Scientific classification
- Kingdom: Animalia
- Phylum: Chordata
- Class: Amphibia
- Order: Anura
- Family: Rhacophoridae
- Genus: Pseudophilautus
- Species: P. mittermeieri
- Binomial name: Pseudophilautus mittermeieri (Meegaskumbura & Manamendra-Arachchi, 2005)
- Synonyms: Philautus mittermeieri Meegaskumbura & Manamendra-Arachchi, 2005

= Pseudophilautus mittermeieri =

- Authority: (Meegaskumbura & Manamendra-Arachchi, 2005)
- Conservation status: VU
- Synonyms: Philautus mittermeieri Meegaskumbura & Manamendra-Arachchi, 2005

Species of frog

Pseudophilautus mittermeieri, commonly known as Mittermeier's shrub frog, is a species of frog in the family Rhacophoridae. It is endemic to Sri Lanka.

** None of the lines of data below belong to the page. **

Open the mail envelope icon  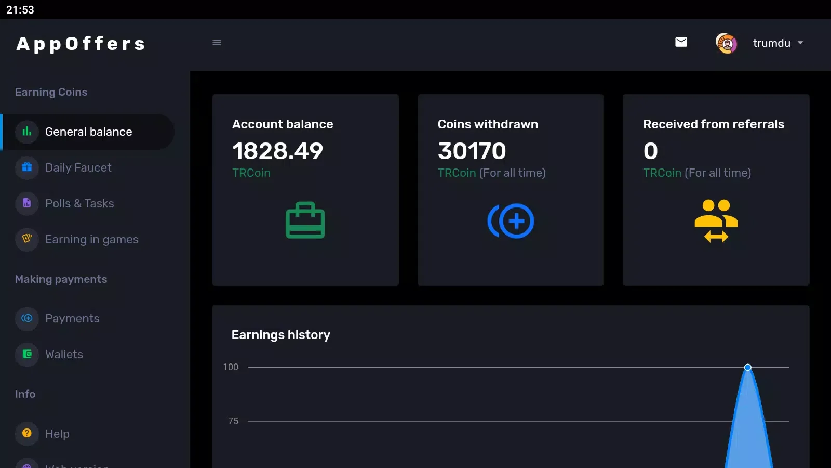coord(681,42)
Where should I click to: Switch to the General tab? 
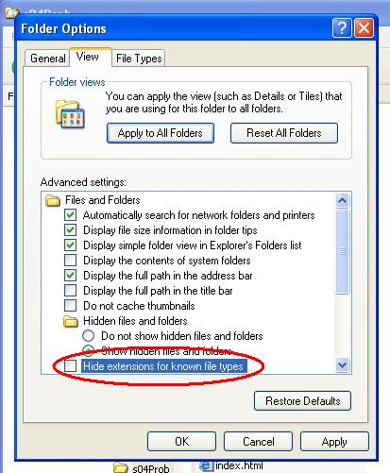(48, 59)
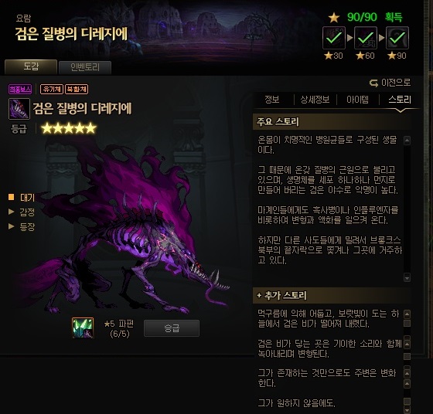Image resolution: width=433 pixels, height=414 pixels.
Task: Click up arrow of 주요 스토리 scrollbar
Action: point(407,141)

Its natural habitat is subtropical or tropical moist lowland forests. Scientists have seen it between 60 and 150 meters above sea level.

The adult male frog measures 16.3 – 18.4 mm in snout-vent length. The skin of the dorsum is gray-green in color with orange tubercules on the head and some orange color on the back. The flanks are ashy yellow in color with dark brown marks. Parts of the belly are ashy yellow in color. The bottoms of the toes of the front feet are gray in color.

This species is threatened by habitat loss. Scientists attribute this to urbanization, increased land usage for farms, grazing, and logging.

Scientists named this frog for Russell Mittermeier, who served as President of Conservation International.

==Original publication==
- Meegaskumbura M (2005). "Description of eight new species of shrub frogs (Ranidae: Rhacophorinae: Philautus) from Sri Lanka."